To do: Could you output exactly the lines from the one containing "Science ouverte (1022, 112)" through the end of the records below, and nothing more?

*** Opening Input records ***

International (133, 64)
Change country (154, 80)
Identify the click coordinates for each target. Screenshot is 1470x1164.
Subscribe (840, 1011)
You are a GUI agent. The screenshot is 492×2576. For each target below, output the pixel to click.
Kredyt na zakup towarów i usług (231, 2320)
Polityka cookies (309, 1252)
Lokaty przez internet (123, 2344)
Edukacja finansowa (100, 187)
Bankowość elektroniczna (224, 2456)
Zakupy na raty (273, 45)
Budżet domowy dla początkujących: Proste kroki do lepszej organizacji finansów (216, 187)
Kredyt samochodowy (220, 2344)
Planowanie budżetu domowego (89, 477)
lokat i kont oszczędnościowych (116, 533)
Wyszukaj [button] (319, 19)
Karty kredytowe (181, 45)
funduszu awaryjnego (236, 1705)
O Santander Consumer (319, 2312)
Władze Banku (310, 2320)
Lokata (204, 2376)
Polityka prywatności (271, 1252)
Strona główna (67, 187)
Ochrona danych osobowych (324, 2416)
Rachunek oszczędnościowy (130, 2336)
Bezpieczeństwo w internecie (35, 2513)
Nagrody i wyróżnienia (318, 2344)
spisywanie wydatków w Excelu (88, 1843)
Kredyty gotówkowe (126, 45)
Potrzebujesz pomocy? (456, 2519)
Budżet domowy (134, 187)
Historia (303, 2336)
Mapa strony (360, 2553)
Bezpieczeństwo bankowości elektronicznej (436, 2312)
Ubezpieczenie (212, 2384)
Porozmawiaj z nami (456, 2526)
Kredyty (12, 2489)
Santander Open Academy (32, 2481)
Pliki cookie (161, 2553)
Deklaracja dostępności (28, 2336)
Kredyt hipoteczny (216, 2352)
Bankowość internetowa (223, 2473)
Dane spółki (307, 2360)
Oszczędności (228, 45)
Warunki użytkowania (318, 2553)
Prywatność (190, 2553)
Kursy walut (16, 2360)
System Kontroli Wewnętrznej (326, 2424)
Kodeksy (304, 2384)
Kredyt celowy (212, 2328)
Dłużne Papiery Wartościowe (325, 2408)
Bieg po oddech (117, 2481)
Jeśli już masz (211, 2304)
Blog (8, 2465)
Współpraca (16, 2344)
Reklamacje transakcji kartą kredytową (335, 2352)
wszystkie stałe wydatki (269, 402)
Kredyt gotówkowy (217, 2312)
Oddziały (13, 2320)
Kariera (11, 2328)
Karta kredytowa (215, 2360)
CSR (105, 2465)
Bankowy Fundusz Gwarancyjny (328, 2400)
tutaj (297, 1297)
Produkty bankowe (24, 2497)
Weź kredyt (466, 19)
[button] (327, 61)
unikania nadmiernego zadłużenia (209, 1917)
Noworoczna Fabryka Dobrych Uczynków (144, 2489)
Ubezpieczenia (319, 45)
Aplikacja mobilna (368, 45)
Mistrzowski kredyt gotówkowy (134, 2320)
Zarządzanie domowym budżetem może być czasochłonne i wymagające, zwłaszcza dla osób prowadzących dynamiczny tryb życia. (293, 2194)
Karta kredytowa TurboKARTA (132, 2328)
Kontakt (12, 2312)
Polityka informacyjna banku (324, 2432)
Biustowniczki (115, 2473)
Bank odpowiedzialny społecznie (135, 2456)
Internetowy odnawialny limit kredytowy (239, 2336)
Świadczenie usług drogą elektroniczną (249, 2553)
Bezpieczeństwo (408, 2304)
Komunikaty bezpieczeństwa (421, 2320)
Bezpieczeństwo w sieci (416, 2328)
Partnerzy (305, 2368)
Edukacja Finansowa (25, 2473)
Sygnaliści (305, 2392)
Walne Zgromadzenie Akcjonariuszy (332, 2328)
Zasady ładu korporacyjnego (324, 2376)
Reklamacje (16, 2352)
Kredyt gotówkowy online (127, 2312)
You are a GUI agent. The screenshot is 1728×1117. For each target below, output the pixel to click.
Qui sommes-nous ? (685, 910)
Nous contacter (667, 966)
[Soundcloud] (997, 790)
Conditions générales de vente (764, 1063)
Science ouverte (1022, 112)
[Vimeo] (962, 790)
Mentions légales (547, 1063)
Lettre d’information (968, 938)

*** Closing Input records ***

Solution for this exercise:
Science ouverte (1022, 112)
[Vimeo] (962, 790)
Mentions légales (547, 1063)
Lettre d’information (968, 938)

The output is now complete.